In case you were wondering bees make honey from the nectar of flowers. They gather it and then add enzymes and reduce the overall moisture content. The result of this labor intensive process is the deliciously sweet goo that we all know and love. The flavor of the honey depends on what type of flowers the bees happen to come by. The color can vary widely, from the light golden hue that you typically see in stores to dark brown. The flavor varies widely as well; a general rule to follow is the lighter the color the milder the taste. Varietal honey (which is made from specific flower varieties) can actually be compared to wine in that the growing conditions of the plants effect the overall product. Clover honey from the southern USA will not taste the same as clover honey from Canada. If you ever have the opportunity to taste different kinds at a farmers market I highly suggest that you take advantage! The right kind of honey can really make a recipe come to life. Something like clover is mellow, but buckwheat has a bold taste that really stands out.

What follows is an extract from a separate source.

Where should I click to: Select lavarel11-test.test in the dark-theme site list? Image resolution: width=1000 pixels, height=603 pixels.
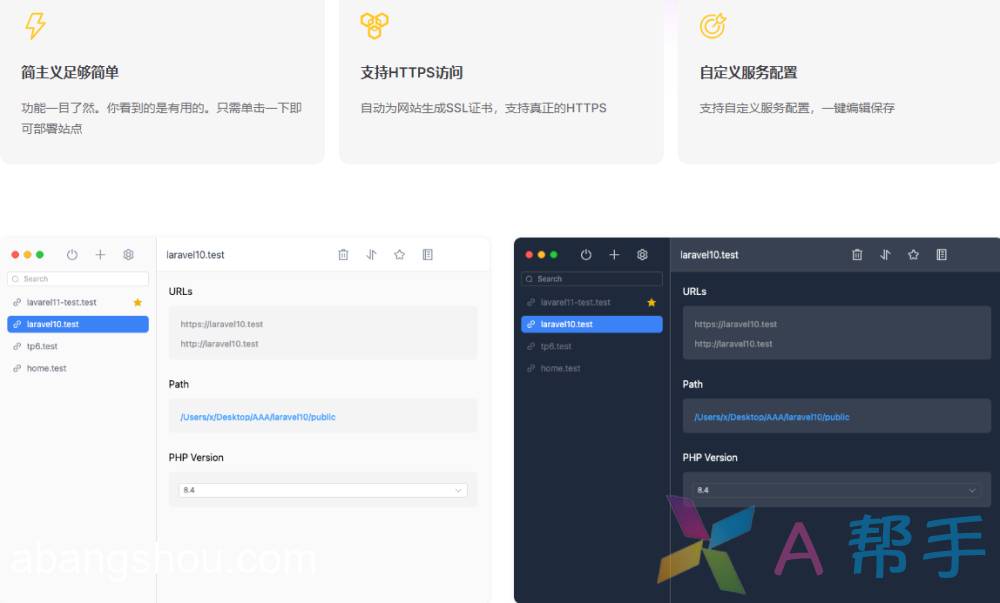(x=575, y=302)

To celebrate honey in all its sweet glory I thought I would share a few fun facts with you.
1) Be careful when measuring your honey. One cup of honey is 8 fluid ounces but actually weighs 12 ounces. Make sure that you double check your recipe so that you use the correct measurement.
2) Properly stored honey will never expire! Honey stored in seal containers is considered safe to eat for decades. The issue is actually with the container breaking down as opposed to the product itself.
3) To get the crystals out of honey just warm it in the microwave for a few seconds. This will bring it back to its liquid form.
4) Honey should be avoided for children less than one year old. Honey can contain a strain of botulism which can harm babies but healthy adults can process. Once the infant reaches one year of age its digestive system is normally developed enough to do the same. Honey is considered safe for pregnant and lactating women as their systems are developed and will therefore protect the child.
5) Historically honey has been used as a medicinal ingredient. Due to its antibacterial properties it was and still is used both as a topical treatment (for wounds and burns) and as ingested one (for sore throats and ulcers).
6) Honey is best stored at room temperature. Storing honey in the fridge can promote the growth of crystals.